Do we spend too much trying to write well when people might not even read it? Does it even matter what the quality is when success is based on the market and advertising equations? Shouldn’t we tweeting instead of writing? Or do some of us spend too much online talking about being writers and not actually writing?
Some questions and issues were thrown open by Conner O’Brien on Killings yesterday in his post, Step one: Learn how to write. Step two … ? He argues that it doesn’t so much matter how good your writing is, so much as can it be sold to a market, and one way to do that is to build an audience online, ditch the publishers and do it yourself. There’s also a bit of discussion in the comments section worth reading and possibly contributing too, such as the always insightful Emmett Stinson’s point that most writers don’t earn a living from writing, even if you write for the market.
There are a few points though that I’d like to draw out.
Writing quality or for the market?
I think there is truth to the idea that literature and books under capitalism are subject to the market. Publishers make economic decisions about what to publish. Everything is a commodity, which is a reality that we need to face, but it also something worth stating is a problem. I don’t like that anything at all produced under capitalism is done because it makes money, not because it’s useful to society or not, but especially art. It seems absurd that something of high quality could be rejected simply because it won’t appeal to a wide audience. That is why O’Brien and others argue that you need to build your own audience and go it alone catering to a niche rather than writing just to appease the widest possible audience.
Though at the same time, I’d distance myself from the kind of argument that blames how uncultured the mass of people are. Those attacks always stink of elitism. The point to make would be that if art (or anything) wasn’t subject to laws of profitability, and ideas such as producing things to suit as many people as possible weren’t so prevalent, we could conceivably cater for a whole variety of tastes.

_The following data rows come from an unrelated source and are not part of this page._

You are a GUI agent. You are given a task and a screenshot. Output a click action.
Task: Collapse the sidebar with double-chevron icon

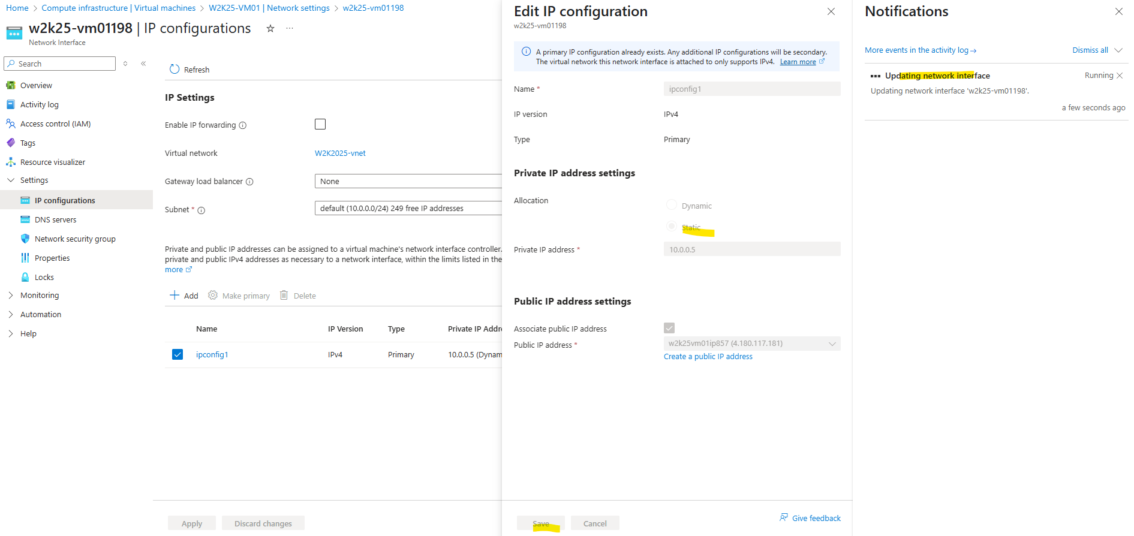[143, 64]
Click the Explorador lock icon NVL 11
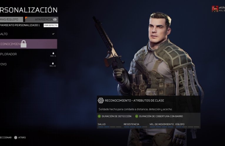 coord(53,53)

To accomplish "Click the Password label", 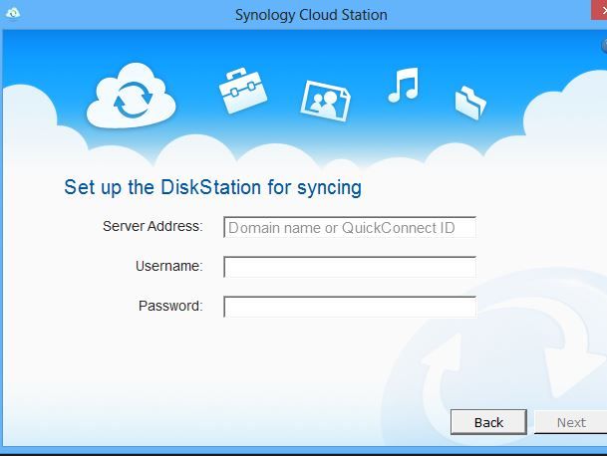I will pos(169,306).
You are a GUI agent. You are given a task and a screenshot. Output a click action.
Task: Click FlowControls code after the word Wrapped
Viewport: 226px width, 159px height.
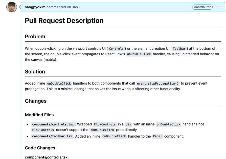pos(105,124)
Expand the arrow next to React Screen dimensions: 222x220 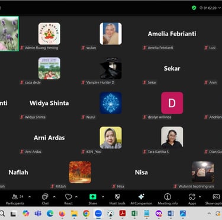(76, 197)
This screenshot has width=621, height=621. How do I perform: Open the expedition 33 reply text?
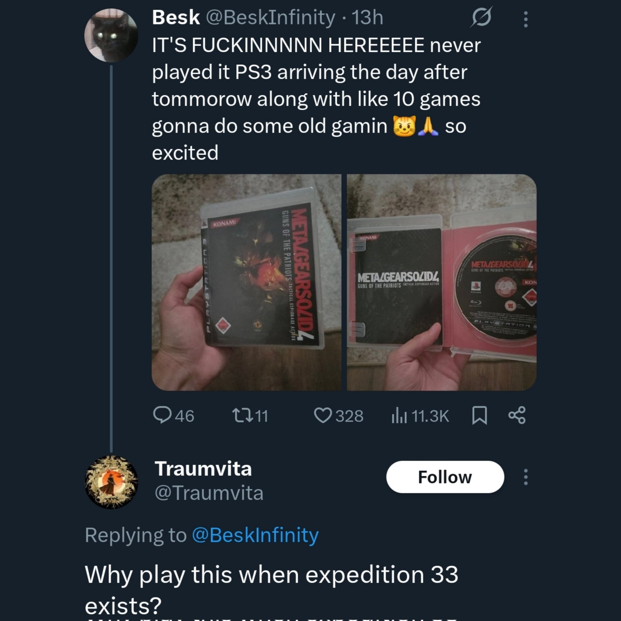[x=271, y=590]
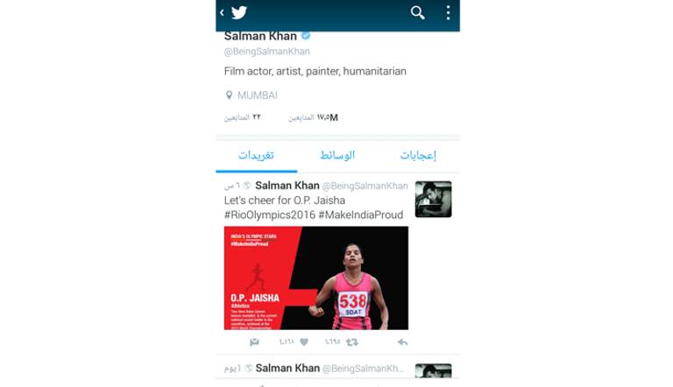Send tweet via the envelope message icon

click(254, 342)
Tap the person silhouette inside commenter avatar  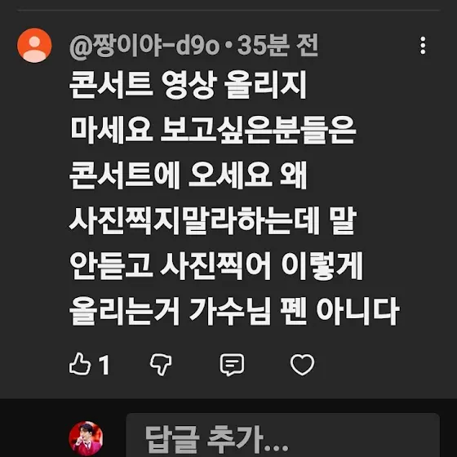[x=34, y=49]
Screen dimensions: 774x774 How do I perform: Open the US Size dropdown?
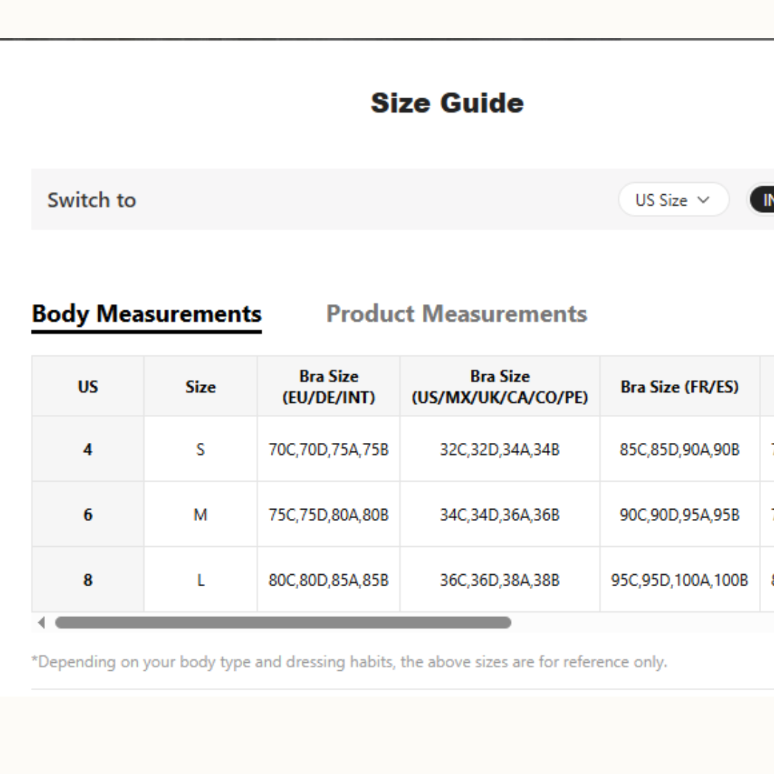672,200
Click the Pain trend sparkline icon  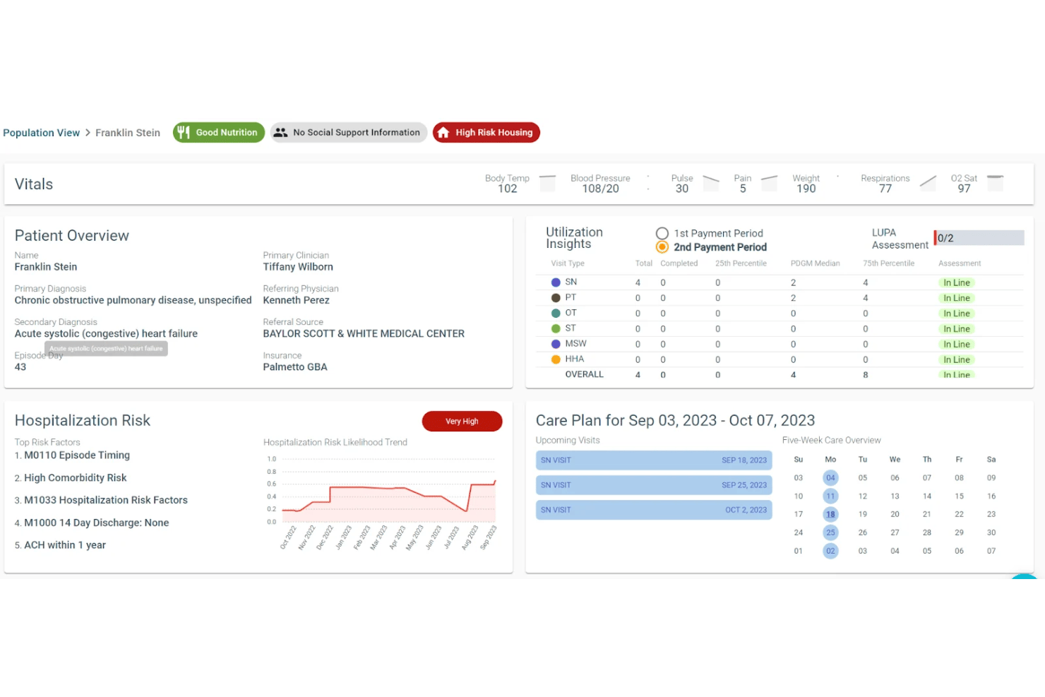point(769,184)
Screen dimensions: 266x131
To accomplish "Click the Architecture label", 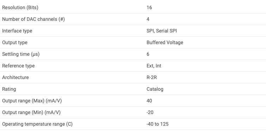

Should we spend more time building an audience online?
It shouldn’t surprise you that I’m sympathetic to the argument of building an audience online and building a name for yourself. I started a website, later this blog, and my Twitter account, in order to get my name out there, build a profile, find people interested in my writing and to network with other writers. It’s been a lot of fun, I’ve had some success with it, and I’d certainly encourage emerging writers to blog, tweet and mix with other writers.
But my problem isn’t that people are not doing this, it’s that I think writers can be sucked into doing it too much. And I’m totally guilty as charged.

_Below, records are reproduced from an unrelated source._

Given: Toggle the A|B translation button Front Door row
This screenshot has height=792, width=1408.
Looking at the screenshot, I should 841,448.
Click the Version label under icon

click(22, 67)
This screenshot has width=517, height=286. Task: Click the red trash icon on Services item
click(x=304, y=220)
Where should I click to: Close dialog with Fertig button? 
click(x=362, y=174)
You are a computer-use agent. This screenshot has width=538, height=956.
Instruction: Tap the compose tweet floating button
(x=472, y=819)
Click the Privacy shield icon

My one line of defence is that most of the time the excessive amount of time I spend blogging, tweeting and Facebooking is time that I probably can’t write anyway. Fiction writing, for me, requires the kind of solid attention that the time tweeting at work can’t provide. Of course, I do it at home too but not nearly as much.
But there can be some weeks where I’ve blogged about being a writer, moaned about rejections on Twitter and identified as a writer online whilst having written not one word of fiction in that week. Sure, you don’t have to write all the time but I think I (and others) have a tendency to talk more about being a writer than actually producing words.
So the problem for me is that I can be building myself to a level where I have an audience, a profile, where people know my name, want to read my work, but my work isn’t at the quality yet that meets that profile, or any standard. There can be a pressure that you should have things out in the world by now because people might recognise you – but you just blush and admit you’re still piling up rejections or have most of your decent work languishing on your hard drive because, whilst you might have blogged every day that week, you didn’t put aside time to do any editing.
I think it can lead to impatience as Toothsoup points out responding to some of the issues around my self-published eBook. You have a profile so you want to get something out there, when really you need to realise you’re not quite there yet.
And yes, it is ironic that I am spending my afternoon constructing a response that says we spend too much time online talking about writing instead of writing.
Gatekeepers
I guess if my Facebook profile indicated I was in some kind of relationship with the trolls guarding the bridge to publishing goodness, it would read: ‘it’s complicated.’ I think I hate that there is a need for gatekeepers, but am cautious about defying them or ignoring them. As I pointed out above, publishers are often more concerned with publishing something that has an audience than something of quality – and so that and numerous other reasons can judge whether or not you get a ticket through the gate and your work reaches anyone.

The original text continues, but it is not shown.